At least to some degree there was relief that the decision did not diminish or change the law, according to Terry Cross, executive director of NICWA, and that the child was noted in the decision to be Indian because of her 1.2 percent Cherokee. “They skirted the issue of blood degree but did nothing to diminish this was an Indian child,” Cross said.

The amicus briefs supporting ICWA included 17 non-Indian organizations, 19 states attorney generals, United States Department of Justice, 17 congressional staff. NICWA’s Cross added that the court heard a loud and clear message from experts across the country that ICWA is a good law and good practice.

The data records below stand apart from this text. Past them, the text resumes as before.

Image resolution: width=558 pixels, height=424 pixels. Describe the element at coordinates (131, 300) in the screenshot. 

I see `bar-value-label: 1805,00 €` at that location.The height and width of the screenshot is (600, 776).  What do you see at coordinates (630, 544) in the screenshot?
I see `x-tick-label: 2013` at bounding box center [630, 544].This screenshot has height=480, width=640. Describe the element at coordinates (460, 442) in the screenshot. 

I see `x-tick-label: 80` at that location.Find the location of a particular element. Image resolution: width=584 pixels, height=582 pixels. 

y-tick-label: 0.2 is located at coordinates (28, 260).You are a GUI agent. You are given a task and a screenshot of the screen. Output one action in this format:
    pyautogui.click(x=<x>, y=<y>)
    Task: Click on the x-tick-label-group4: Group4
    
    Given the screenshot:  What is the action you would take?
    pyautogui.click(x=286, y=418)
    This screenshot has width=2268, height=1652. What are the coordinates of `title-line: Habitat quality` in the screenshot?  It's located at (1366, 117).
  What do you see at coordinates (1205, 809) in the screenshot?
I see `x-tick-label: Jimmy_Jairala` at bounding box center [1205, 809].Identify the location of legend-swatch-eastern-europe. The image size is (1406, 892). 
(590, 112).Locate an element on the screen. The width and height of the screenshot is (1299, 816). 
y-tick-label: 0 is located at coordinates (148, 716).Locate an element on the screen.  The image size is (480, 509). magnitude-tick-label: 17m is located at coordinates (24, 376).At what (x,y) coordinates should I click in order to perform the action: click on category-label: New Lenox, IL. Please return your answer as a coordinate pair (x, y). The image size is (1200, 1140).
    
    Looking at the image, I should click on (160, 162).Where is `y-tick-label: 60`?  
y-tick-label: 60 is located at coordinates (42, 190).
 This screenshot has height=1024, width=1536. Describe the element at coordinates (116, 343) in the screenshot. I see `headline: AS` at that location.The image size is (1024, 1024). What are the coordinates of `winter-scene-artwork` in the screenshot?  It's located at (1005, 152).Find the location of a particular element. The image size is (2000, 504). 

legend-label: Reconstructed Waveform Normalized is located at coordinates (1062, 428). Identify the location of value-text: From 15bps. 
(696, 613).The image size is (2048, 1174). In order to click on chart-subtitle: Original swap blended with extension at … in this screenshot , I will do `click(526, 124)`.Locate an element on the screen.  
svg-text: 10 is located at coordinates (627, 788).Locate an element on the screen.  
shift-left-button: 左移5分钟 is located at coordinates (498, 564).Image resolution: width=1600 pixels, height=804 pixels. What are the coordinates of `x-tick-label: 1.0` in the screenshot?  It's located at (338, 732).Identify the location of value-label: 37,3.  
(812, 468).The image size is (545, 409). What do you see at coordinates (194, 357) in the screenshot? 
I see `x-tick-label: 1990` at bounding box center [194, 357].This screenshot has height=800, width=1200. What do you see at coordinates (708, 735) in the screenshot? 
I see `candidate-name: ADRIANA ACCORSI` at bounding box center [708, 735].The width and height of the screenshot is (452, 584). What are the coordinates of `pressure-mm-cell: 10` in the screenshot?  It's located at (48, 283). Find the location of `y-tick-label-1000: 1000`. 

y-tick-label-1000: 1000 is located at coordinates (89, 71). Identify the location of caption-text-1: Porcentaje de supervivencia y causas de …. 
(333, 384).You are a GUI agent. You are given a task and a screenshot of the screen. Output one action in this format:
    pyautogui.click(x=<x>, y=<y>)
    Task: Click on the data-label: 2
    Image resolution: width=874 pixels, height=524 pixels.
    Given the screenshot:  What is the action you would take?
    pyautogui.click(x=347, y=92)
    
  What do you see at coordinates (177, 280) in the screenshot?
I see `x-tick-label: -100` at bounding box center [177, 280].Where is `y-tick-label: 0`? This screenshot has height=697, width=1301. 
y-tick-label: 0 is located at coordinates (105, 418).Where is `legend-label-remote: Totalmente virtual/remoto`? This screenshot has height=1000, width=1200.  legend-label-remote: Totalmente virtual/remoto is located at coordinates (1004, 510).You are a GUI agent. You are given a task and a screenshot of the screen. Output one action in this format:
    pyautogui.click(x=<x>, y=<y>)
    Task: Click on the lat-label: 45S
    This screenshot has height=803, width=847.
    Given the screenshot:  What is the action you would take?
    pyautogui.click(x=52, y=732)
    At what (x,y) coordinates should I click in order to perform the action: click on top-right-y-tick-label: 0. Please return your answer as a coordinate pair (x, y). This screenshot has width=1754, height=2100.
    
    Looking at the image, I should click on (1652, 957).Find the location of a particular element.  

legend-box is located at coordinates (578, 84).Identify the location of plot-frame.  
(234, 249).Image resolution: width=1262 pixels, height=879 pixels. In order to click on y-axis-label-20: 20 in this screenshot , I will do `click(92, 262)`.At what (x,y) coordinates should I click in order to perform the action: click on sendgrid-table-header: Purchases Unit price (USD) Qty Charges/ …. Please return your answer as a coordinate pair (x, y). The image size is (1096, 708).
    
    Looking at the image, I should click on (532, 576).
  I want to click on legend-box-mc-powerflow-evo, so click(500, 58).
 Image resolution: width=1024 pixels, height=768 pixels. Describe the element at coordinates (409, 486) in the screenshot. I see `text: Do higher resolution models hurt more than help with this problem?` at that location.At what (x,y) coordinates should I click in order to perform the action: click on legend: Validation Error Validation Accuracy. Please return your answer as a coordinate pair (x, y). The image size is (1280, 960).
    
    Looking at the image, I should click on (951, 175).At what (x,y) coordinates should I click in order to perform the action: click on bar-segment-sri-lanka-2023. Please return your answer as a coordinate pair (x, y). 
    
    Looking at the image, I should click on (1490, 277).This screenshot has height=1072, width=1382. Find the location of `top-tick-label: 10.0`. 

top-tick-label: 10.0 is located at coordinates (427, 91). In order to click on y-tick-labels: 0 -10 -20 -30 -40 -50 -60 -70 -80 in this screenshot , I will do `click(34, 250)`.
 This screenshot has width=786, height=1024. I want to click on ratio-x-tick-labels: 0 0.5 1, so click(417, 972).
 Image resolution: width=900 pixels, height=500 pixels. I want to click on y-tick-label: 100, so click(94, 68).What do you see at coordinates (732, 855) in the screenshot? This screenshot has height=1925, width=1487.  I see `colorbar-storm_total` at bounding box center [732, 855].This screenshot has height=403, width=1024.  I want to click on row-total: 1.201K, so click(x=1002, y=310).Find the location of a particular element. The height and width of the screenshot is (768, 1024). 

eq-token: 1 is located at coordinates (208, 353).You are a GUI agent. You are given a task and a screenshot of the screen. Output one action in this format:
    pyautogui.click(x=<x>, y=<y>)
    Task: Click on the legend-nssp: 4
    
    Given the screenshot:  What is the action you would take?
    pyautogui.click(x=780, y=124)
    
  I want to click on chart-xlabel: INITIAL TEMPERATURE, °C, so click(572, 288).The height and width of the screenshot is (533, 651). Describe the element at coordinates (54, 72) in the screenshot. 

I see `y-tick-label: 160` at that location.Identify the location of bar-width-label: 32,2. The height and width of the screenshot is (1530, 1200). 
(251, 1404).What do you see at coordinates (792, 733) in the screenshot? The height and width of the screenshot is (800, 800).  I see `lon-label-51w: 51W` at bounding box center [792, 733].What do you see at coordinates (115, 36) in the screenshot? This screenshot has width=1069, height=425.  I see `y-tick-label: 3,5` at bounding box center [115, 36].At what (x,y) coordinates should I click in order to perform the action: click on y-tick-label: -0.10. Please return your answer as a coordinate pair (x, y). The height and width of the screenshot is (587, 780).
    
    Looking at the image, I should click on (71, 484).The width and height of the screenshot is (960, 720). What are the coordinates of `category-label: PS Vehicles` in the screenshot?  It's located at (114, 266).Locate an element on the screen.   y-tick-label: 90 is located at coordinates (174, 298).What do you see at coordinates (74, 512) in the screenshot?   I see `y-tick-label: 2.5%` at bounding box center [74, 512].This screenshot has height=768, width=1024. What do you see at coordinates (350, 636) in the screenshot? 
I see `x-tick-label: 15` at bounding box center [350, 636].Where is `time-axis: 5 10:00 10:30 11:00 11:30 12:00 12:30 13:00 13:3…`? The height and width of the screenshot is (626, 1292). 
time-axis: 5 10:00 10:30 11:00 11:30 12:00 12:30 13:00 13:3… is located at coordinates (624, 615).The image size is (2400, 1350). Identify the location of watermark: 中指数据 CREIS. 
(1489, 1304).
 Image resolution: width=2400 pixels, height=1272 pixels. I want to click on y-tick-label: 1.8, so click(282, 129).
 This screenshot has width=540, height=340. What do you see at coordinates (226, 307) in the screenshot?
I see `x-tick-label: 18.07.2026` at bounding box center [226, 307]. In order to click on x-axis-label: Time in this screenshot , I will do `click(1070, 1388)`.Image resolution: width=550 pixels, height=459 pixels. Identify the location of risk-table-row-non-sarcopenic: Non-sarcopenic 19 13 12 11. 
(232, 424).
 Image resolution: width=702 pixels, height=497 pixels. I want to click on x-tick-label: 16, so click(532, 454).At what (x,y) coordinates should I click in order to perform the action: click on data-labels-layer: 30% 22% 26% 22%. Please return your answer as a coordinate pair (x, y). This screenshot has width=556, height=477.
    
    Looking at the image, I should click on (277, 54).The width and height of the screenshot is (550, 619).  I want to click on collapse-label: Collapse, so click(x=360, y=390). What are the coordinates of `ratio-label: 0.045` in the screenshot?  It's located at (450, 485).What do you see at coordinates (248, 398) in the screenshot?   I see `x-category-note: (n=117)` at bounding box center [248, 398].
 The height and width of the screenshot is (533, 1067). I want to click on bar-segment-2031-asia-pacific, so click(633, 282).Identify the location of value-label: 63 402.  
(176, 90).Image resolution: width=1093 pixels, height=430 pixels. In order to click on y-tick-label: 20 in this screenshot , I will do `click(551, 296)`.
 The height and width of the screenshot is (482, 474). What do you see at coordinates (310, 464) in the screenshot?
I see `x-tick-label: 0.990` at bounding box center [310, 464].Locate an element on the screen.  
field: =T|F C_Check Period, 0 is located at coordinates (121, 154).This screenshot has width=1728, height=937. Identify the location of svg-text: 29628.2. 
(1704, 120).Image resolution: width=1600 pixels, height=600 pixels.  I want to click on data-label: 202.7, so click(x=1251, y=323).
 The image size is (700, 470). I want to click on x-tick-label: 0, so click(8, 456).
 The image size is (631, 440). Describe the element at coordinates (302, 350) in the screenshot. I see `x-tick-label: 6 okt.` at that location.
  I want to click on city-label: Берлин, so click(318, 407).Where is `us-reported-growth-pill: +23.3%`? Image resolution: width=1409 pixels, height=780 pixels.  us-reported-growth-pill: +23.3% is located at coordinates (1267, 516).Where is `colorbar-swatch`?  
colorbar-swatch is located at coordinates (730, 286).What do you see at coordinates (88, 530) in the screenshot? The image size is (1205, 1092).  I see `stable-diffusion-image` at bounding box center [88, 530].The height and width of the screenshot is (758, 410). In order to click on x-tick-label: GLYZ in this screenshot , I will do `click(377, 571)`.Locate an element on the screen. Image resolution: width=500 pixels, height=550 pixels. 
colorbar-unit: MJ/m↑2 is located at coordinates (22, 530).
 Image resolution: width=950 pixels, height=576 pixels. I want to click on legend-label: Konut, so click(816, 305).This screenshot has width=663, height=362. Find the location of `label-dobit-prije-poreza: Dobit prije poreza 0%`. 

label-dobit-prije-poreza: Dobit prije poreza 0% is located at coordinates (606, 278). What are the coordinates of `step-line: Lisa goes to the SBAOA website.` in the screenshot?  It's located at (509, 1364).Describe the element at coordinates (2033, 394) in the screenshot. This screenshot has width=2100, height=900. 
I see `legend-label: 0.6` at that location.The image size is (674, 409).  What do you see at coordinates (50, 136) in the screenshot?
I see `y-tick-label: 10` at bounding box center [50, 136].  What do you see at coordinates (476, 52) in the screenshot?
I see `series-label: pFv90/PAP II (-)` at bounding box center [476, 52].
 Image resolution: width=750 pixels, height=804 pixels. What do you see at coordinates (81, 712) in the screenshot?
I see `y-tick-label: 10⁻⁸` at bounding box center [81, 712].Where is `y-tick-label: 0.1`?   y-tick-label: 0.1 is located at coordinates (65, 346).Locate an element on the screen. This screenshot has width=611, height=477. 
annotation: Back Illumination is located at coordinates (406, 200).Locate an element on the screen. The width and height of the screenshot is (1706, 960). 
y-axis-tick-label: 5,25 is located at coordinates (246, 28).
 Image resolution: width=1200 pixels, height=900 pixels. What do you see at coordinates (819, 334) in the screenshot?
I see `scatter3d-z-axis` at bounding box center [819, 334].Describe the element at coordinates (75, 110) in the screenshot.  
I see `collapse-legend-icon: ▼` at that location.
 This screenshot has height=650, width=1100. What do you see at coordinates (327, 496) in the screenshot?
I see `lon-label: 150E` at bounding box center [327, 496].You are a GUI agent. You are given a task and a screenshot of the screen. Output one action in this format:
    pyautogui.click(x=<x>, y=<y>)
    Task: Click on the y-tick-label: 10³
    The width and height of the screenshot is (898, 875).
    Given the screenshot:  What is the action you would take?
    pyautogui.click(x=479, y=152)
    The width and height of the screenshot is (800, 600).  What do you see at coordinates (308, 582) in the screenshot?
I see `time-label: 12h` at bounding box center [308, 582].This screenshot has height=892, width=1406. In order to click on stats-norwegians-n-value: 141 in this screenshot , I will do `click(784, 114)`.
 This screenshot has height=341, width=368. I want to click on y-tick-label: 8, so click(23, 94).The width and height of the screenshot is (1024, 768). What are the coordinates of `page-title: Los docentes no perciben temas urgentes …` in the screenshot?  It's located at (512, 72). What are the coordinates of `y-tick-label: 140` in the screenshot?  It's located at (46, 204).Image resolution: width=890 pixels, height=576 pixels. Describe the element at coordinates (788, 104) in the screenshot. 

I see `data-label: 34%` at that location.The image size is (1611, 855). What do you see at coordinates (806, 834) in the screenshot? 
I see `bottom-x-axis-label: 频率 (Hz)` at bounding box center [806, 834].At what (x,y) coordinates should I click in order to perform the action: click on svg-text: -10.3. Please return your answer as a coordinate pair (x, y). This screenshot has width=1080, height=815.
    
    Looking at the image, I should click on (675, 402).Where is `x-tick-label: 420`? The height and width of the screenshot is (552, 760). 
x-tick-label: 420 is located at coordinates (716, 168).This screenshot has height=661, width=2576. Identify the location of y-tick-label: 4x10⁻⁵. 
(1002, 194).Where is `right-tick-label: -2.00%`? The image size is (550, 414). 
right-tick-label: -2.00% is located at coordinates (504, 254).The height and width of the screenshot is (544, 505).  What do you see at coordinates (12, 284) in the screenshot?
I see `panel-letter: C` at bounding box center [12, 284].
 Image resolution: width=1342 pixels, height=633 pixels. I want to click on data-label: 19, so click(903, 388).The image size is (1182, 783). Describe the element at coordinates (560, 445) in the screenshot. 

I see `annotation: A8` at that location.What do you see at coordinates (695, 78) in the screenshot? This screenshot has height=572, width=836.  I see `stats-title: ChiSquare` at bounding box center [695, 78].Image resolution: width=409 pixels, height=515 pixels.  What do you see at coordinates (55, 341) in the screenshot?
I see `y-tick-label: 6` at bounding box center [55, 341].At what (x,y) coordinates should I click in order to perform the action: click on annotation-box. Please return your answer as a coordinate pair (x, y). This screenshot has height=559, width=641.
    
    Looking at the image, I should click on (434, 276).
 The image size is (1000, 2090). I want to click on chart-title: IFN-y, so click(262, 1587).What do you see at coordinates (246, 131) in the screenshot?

The case brought out some degree of discrimination according to experts. Mainstream reporters questioned the validity of Dusten Brown’s blood quantum, and whether such a small amount qualified Baby Veronica as an Indian child. NICWA’s Cross said, “The other side played on racial fears and those are talking points that hit home.” However, the court did uphold that the decision was based on the fact that baby Veronica is an Indian child.

Cross also said that in some ways the SCOTUS decision laid out the best practices for a father in Brown’s position to pursue and had Brown or his family sought to adopt Baby Veronica, he would have had preferential placement within ICWA as an Indian parent. Because the adoption by the adoptive parents was never completed, that is an action that could still be taken.

“We think that the court has laid out a pathway by which way parents can pursue ICWA,” Cross said. “We are relieved the court did not play down ICWA and still needs to be followed, but we are disappointed the case was remanded to the South Carolina courts. The decision was very narrow on a couple of specific points of law.” Cross wanted to highlight the important fact that while Brown still faces a custody dispute, ICWA was upheld. “We really need to debunk the myth that ICWA was diminished. In this particular decision, the impact we see is on unwed fathers.”

The outcome was impossible to predict, however, Nicole Adams, director of communications for NICWA, said she had never seen such a cohesive action by so many tribes take action so quickly. “There was such rapid organization of 389 tribes coming together. In three weeks, all those tribes mobilized. Even the Native American Rights Fund said they never saw anything like this,” Adams said.